Пока Дуня ела, я ополоснула горячей водой тазы, вымыла посуду из спальни. Нашла чепец, прикрыть волосы на время уборки — мытье той косищи, что мне досталась, в тазике каждый раз превращалось в целое событие, — и фартук.
— Давайте, барыня, я пыль протру и окна, — сказала Дуня, дожевав.
— А толку? Со всех этих тряпок, — я тряхнула штору, и солнце заплясало в поднявшейся пыли, — снова насыплется. Надо снять и вычистить.
— Высоко, — задрала голову Дуня.
Да уж, потолки тут метра три с половиной, если не больше. Ни со стула, ни с кровати не дотянуться. Пришлось нам вдвоем с Дуней затаскивать в спальню сундук, ставить его на бок, а потом водружать сверху стул. Только тогда я смогла добраться до верха балдахина, который крепился на металлический обруч, подвешенный к потолку на манер люстры.
— Осторожней, Настасья Пална, — охнула Дуня, когда я встала на цыпочки, чтобы отцепить тканевую петлю с крючка на обруче. — Давайте лучше я.
— Нет, ты не дотянешься.
Уж на что я в этом теле миниатюрна, Дуня еще ниже, видимо, сказывалось плохое питание в детстве. Хотя пока она жила в моем доме, девушка заметно поправилась, «кровь с молоком стала», как говаривала Марья. Может, еще и подрастет немного, совсем молодая же, но сейчас она мне ничем не поможет. И, пожалуй, не стоит ей топтаться внизу и причитать, раздражая меня. К какому бы делу ее пристроить?
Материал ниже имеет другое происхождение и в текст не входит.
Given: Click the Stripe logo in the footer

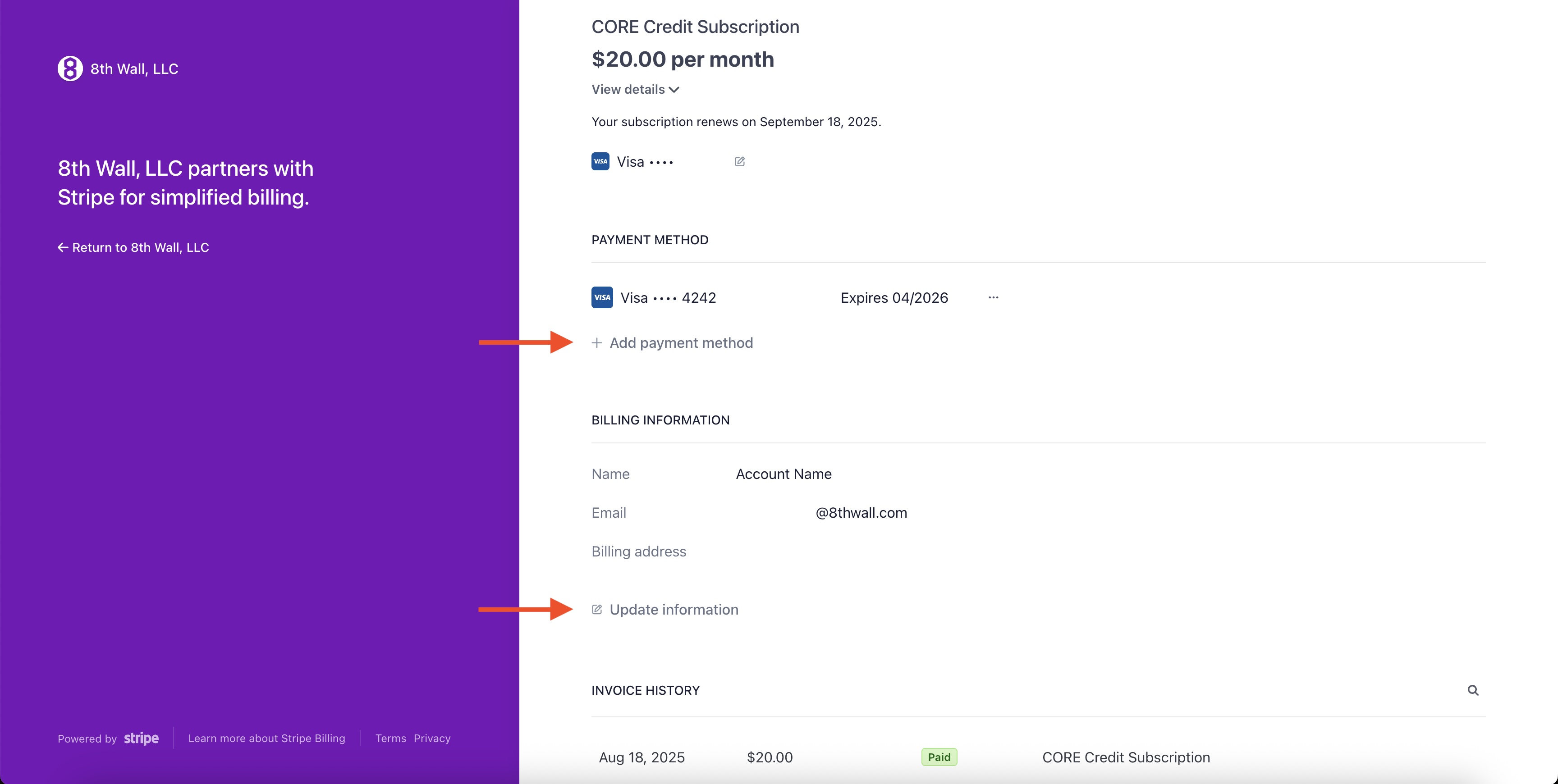Looking at the screenshot, I should click(x=141, y=738).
— Дуня, сходи в конюшню, узнай, как там Петю устроили и покормили ли. Если нет, немедленно мне скажи. Если все хорошо, найди прачечную и место, где одежду можно развесить проветрить, как я раньше просила. А я как раз с этим барахлом разберусь, и, если обедать не позовут, вместе на улице вытрясем. А, и форточку открой перед тем, как уйдешь.
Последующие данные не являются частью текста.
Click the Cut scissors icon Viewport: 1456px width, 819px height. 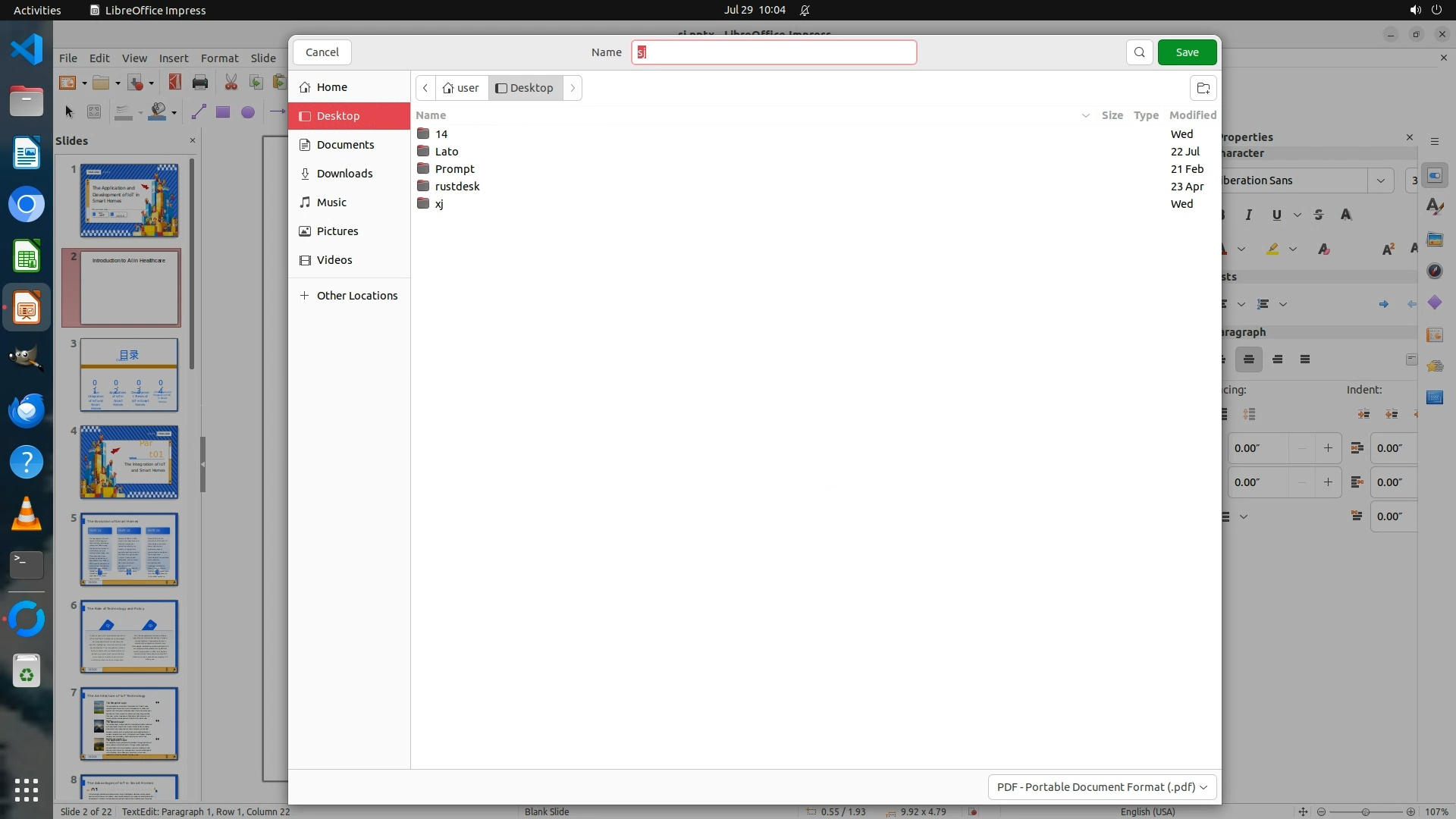(x=231, y=83)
— Как скажете, Настасья Пална.
Дверь открылась и закрылась без скрипа, и сквозняка я на своей верхотуре не ощутила.
То вставая на цыпочки, то опускаясь отдохнуть, я сражалась с крючками. Балдахин оказался не сплошным, а из шести полос ткани, каждая шириной чуть больше метра, присборенных по верху. С одной стороны — так даже лучше, легче будет выхлопать. С другой — петелек наверху было немереное количество, и, кажется, это сооружение никто не чистил с тех пор, как повесили. Я не замечала за новым телом ничего похожего на аллергию, но сейчас у меня отчаянно чесался нос, и я то и дело чихала. Хорошо хоть сундук был крепким и стул не шатался.
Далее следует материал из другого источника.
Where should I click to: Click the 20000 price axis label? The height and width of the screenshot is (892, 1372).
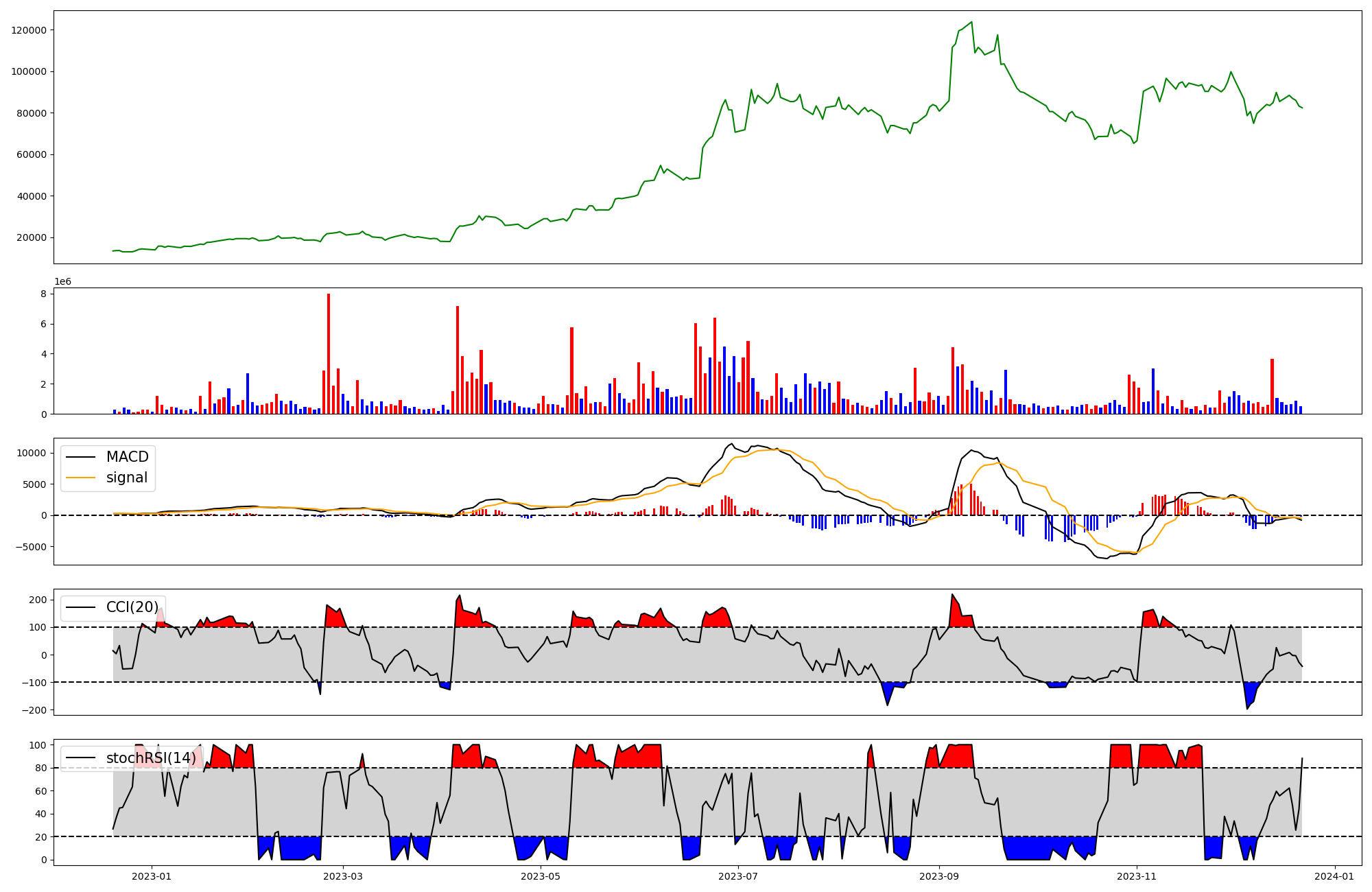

Оставалась последняя петля на последней полосе ткани, и почему-то она оказалась самой упрямой — может, потому, что полотно тянуло ее вниз, а может, я просто устала.
Бросив сражаться с этой петлей, я затрясла онемевшими руками. Помянула вслух добрым словом дизайнера интерьера и хозяйку, додумавшуюся развесить тут эту мечту астматика. Снова потянулась кверху и услышала:
— Как вы неожиданно самокритичны сегодня.
Я обернулась, забыв выпустить ткань, и, разумеется, проклятая петля оборвалась. Шелковая пелена плавно опустилась, окутав Виктора, будто памятник перед открытием.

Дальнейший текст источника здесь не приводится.